Hillis, 40, earned a master's degree in biology in 1983, a master's degree in public health in 1984 and a doctorate in biology in 1985 at KU. A molecular biologist, Hillis has developed new molecular genetic analyses that contribute to the understanding of the history of life on earth. He has shown that the relationships among species can be inferred from small differences in their DNA sequences, revealing both the order and timing of evolutionary processes.
Hillis has written extensively and serves as a reviewer for over 50 journals in diverse areas, including Marine Mammal Science, The Journal of Virology, The Journal of Medicinal Chemistry, Science, Genetics and Nature. Hillis lives in Austin, Texas where he is presently a professor of zoology at the University of Texas.
The John D. and Catherine T. MacArthur Foundation, with assets of over $4 billion, is a private, independent grantmaking institution dedicated to helping groups and individuals foster lasting improvement in the human condition. The foundation supports research, policy development, dissemination, education and training, and practice.

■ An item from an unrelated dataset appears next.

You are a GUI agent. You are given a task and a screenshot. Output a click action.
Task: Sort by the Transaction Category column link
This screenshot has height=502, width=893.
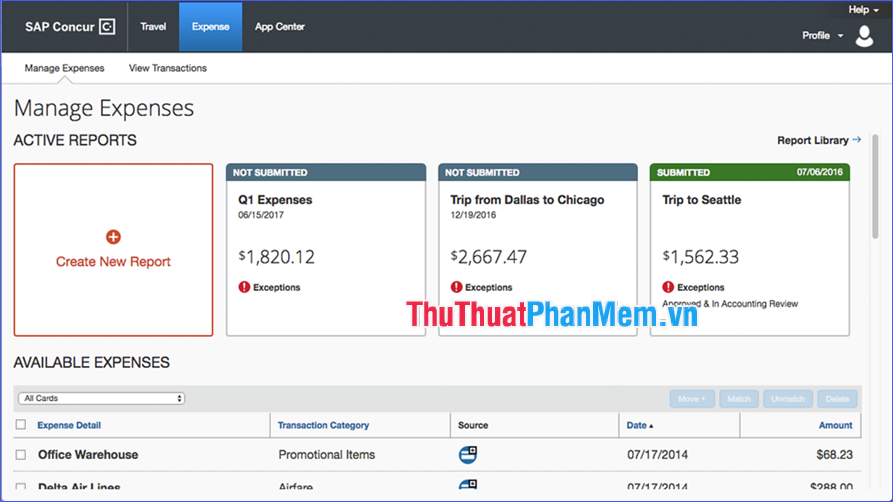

All new MacArthur Fellows will receive stipends ranging from $200,000 to $375,000 over five years, depending on the age of the recipient. Fellows are also offered health coverage.
"We look everywhere for the most exciting among us and give them a chance to follow their best instincts over an extended period of time," said Daniel J. Socolow, MacArthur Fellows program director. "There is something magical about it all. No one can apply for a MacArthur Fellowship. New fellows get one phone call out of the blue in June, and five years of opportunity."
A total of 563 MacArthur Fellows have been named since the program began in 1981. They have ranged in age from 18 to 82. Among the new fellows announced today are a chemist assisting ordinary citizens to combat toxic chemicals in their Louisiana communities; a physicist making major advances in quantum computing and an artist/curator mining museum archives for forgotten objects.